Beijing Subway – Contagion of Courtesy

Courtesy – An Infection

 

               Beijing subway travel during rush hour is a numbing experience.  Within two weeks of morning rush hour travel I too have become personally desensitized to the discomforts of the train.  It is a torture you endure until you are released onto your destination.  I sense from the running of many on the street that the discomforts of the train are only the beginning of the daily grind and that the race to work may indicate indignant bosses carefully watching the clock.

               My habit at my starting point Shilihe Station is to get on the line at the bottom of the stairs.  At this door is a very nice guard trying to keep order as the masses push and pull when the train doors open.  Keeping people from pushing forward and blocking the doors so people can exit the train is his challenge.      
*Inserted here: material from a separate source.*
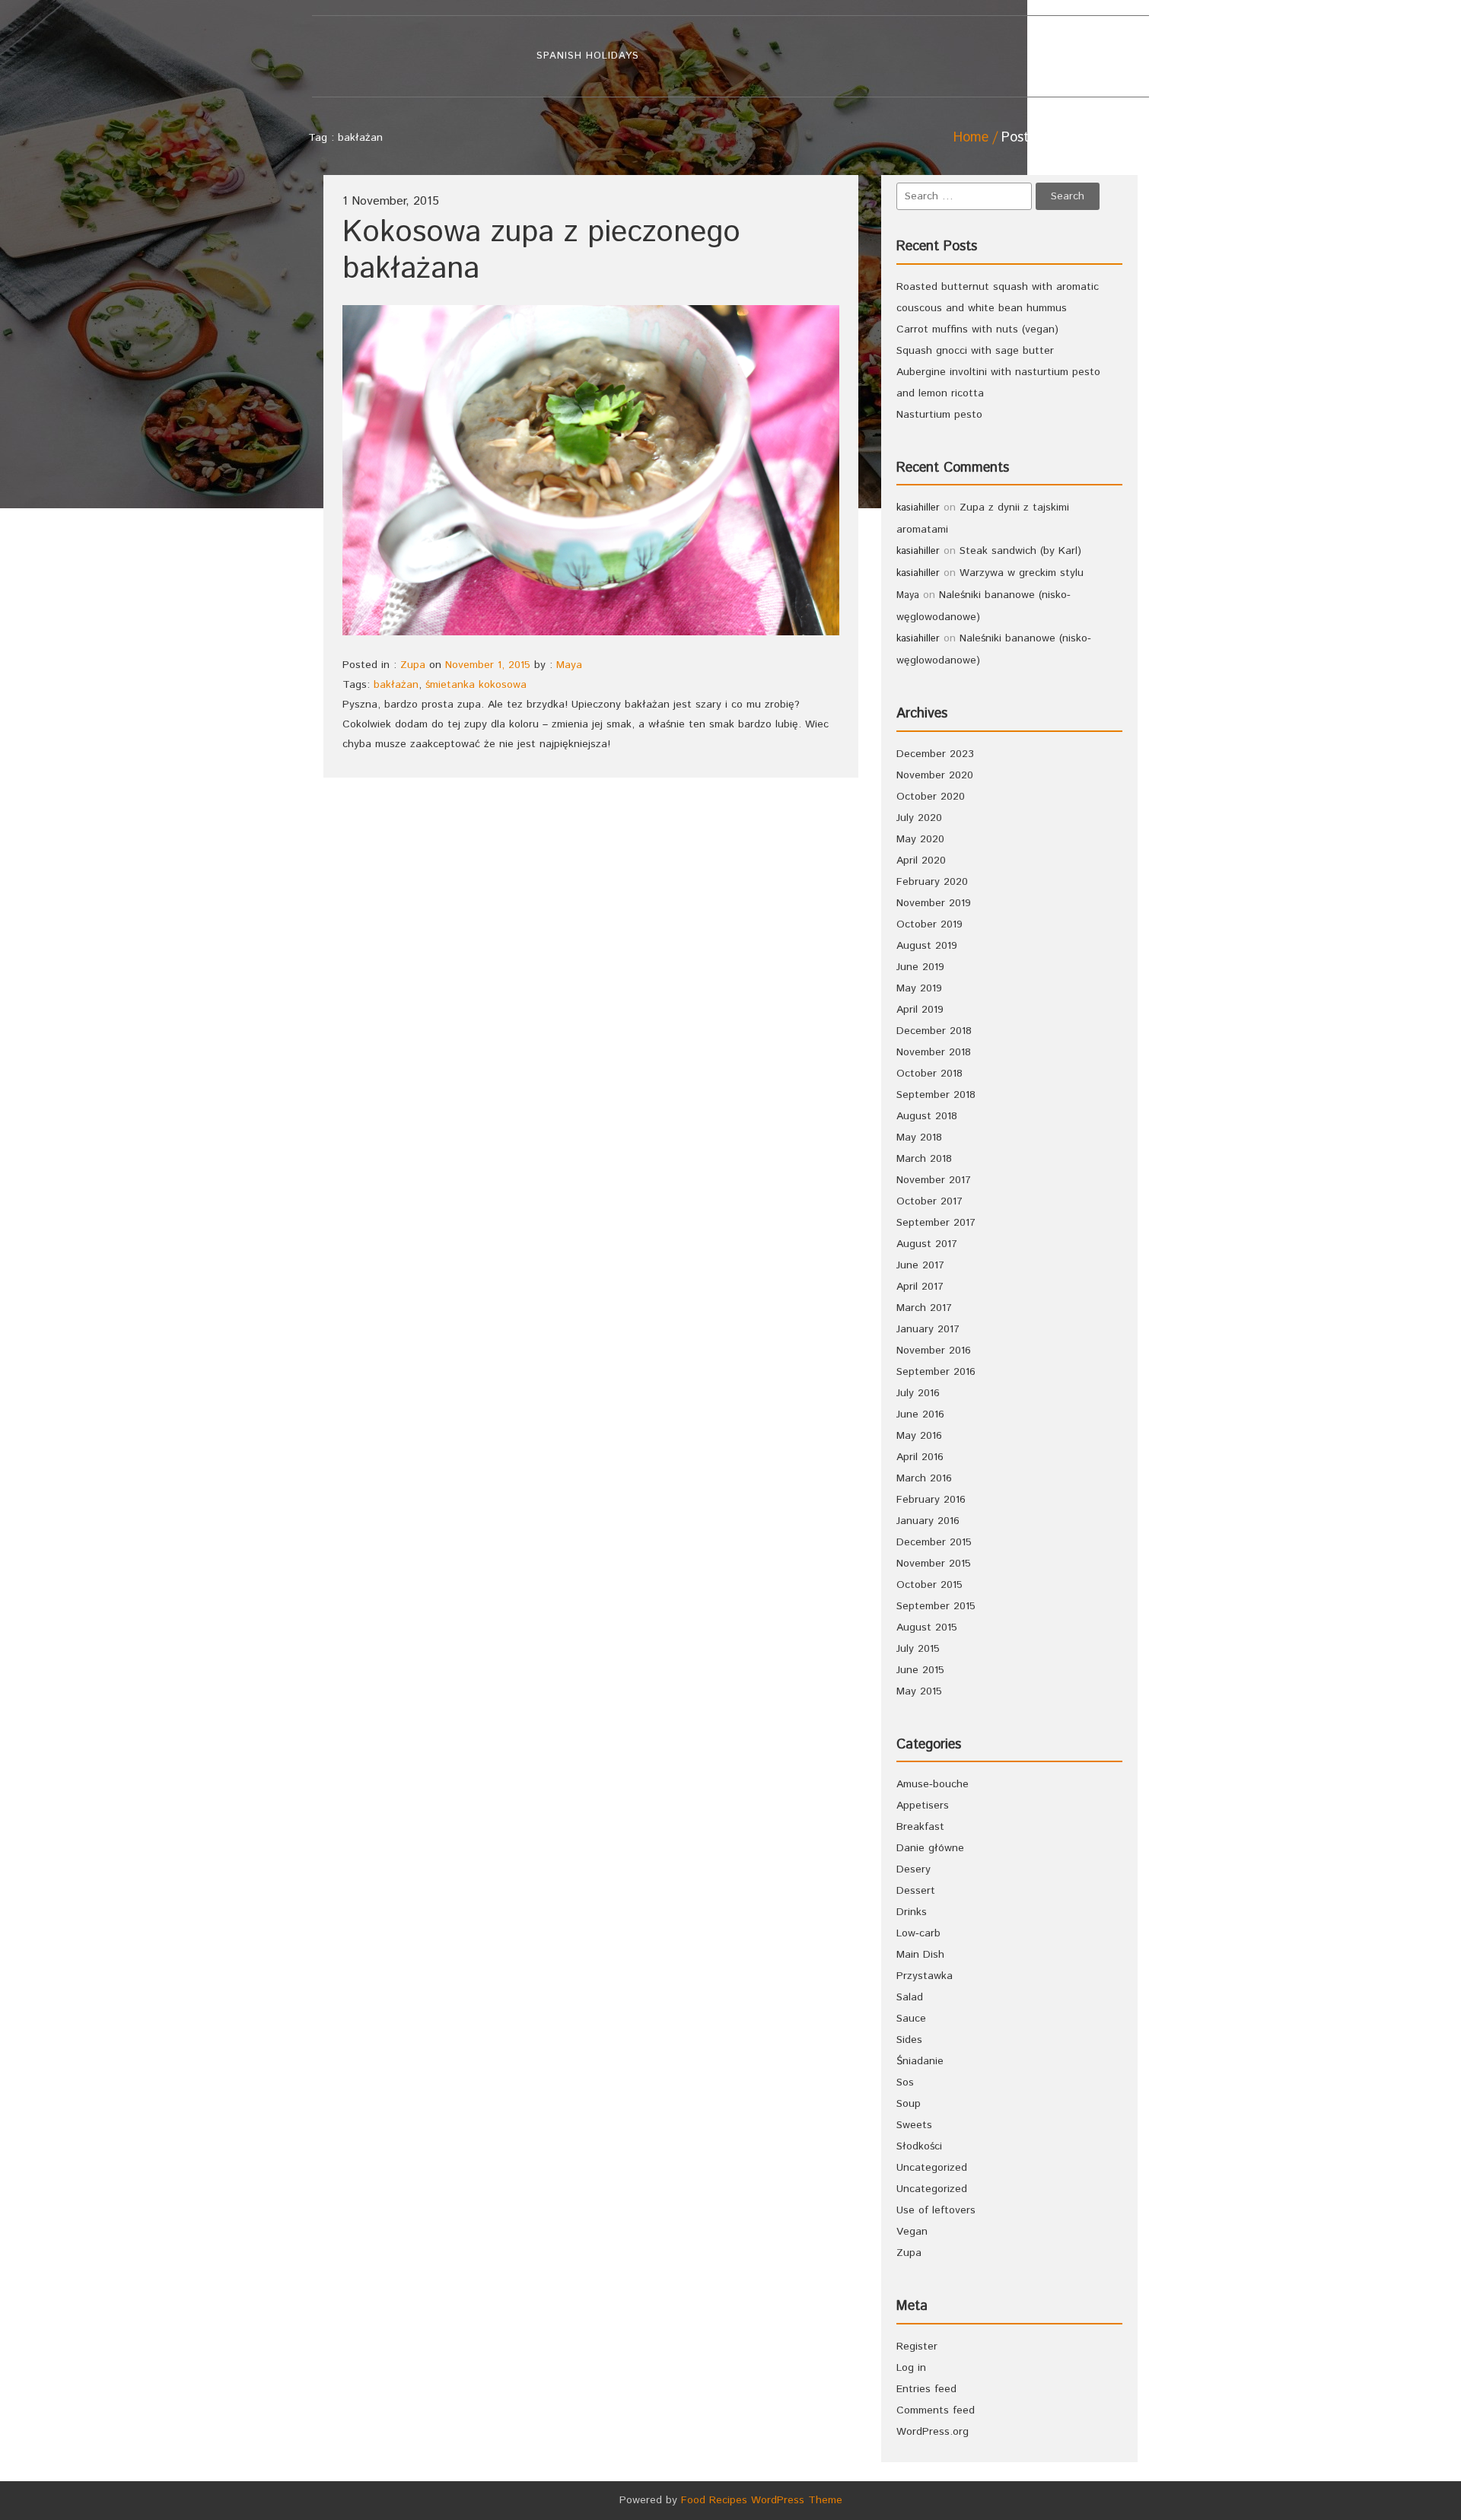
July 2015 (918, 1648)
               There is no courtesy for those exiting the train.  The crowd of people waiting to get on is a formidable force.  As a group they are focused and their energy is combined and they will push each other to pack the train.  The individuals exiting are not as unified.  The first group, prepared to exit are organized and their group energy can overcome the energy of the entering group, but the stragglers trying to exit as individuals are often overwhelmed by the onslaught and swept backwards into the train car, even further back than before.  You can hear their cries of helplessness and despair.  The crowd is unmoved by their problem, they are determined to get on, no matter what the cost to others.

               One morning, with the usual scrum standing in front of the door I noticed a woman carrying her child, probably two years old, standing with others in the middle of the lines.  I asked the woman in the front of the line whether this woman with the child could get in the front of the line with her.  Women, the kindest of our species, understood the woman’s predicament and agreed.  She moved to the front of the line holding her child. 

               For the next moment our door was organized.  People were standing in two lines on each side of the door, not crowding the center, allowing people to exit.  Did the act of courtesy remind them of their humanity?  Did, for that moment, they remember what their parents taught.

               I hope, for one moment they stopped and thought.  I hope they pass it on.